Vivek Subbiah, Chief of Early-Phase Drug Development at the Sarah Cannon Research Institute, shared a post on LinkedIn:
“At 200+ years, the bowhead whale outlives every other mammal and tips the scales at 80,000 kg. Yet it rarely gets cancer.
A Nature paper digs into the mystery, spotlighting unique DNA‑repair genes with implications for aging and cancer biology.

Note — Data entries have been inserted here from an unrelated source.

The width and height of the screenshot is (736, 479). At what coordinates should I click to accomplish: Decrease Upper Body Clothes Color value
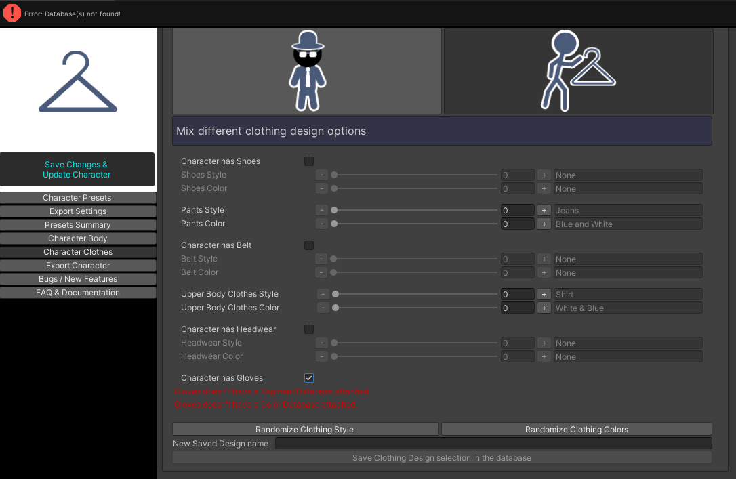(323, 308)
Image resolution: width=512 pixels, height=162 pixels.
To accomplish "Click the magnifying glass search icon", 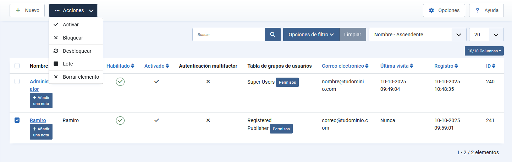I will pos(272,35).
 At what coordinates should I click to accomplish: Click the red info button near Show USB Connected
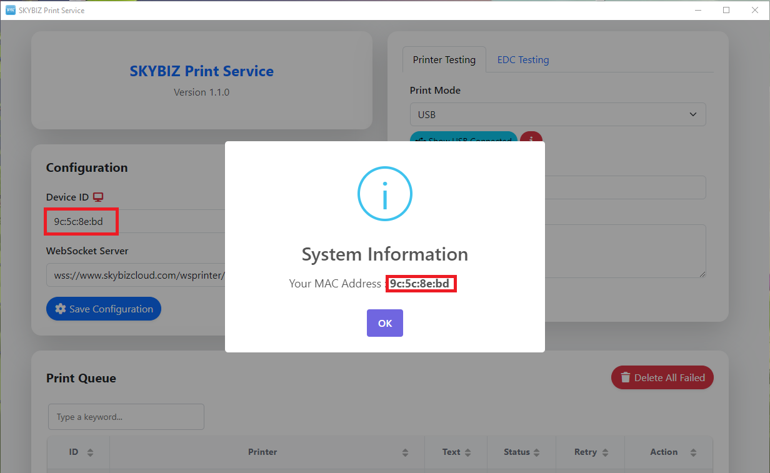(x=531, y=137)
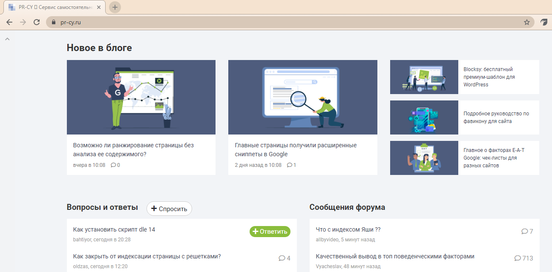This screenshot has width=552, height=272.
Task: Open the 'Как установить скрипт dle 14' question
Action: [114, 229]
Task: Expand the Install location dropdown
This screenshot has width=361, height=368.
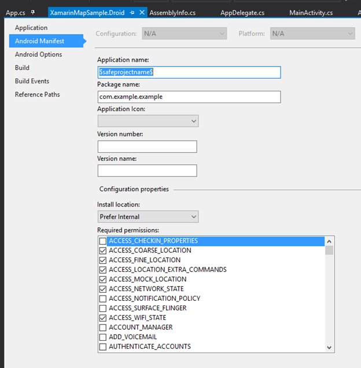Action: coord(148,216)
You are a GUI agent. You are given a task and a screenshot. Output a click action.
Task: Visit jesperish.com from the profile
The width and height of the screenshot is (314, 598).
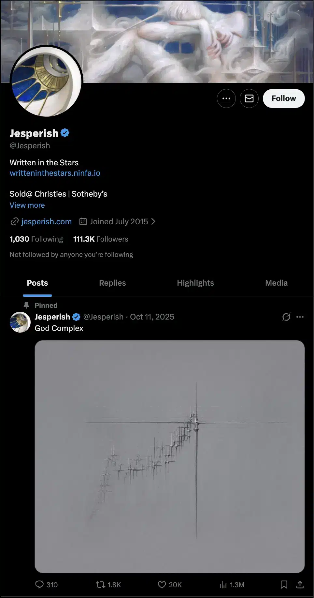(46, 221)
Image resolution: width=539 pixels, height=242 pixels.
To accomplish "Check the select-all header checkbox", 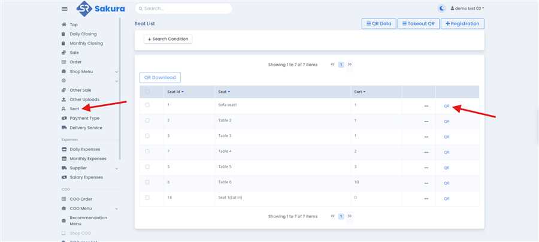I will tap(147, 92).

Peto’s paradox keeps getting more interesting
Peto’s paradox is the observation that bigger, longer‑lived animals don’t get more cancer than smaller ones , even though they have vastly more cells and time for mutations to accumulate.
Whales, elephants, and other giants have no higher cancer . This mismatch between expectation and reality is what Richard Peto described in 1977 -now known as Peto’s paradox.”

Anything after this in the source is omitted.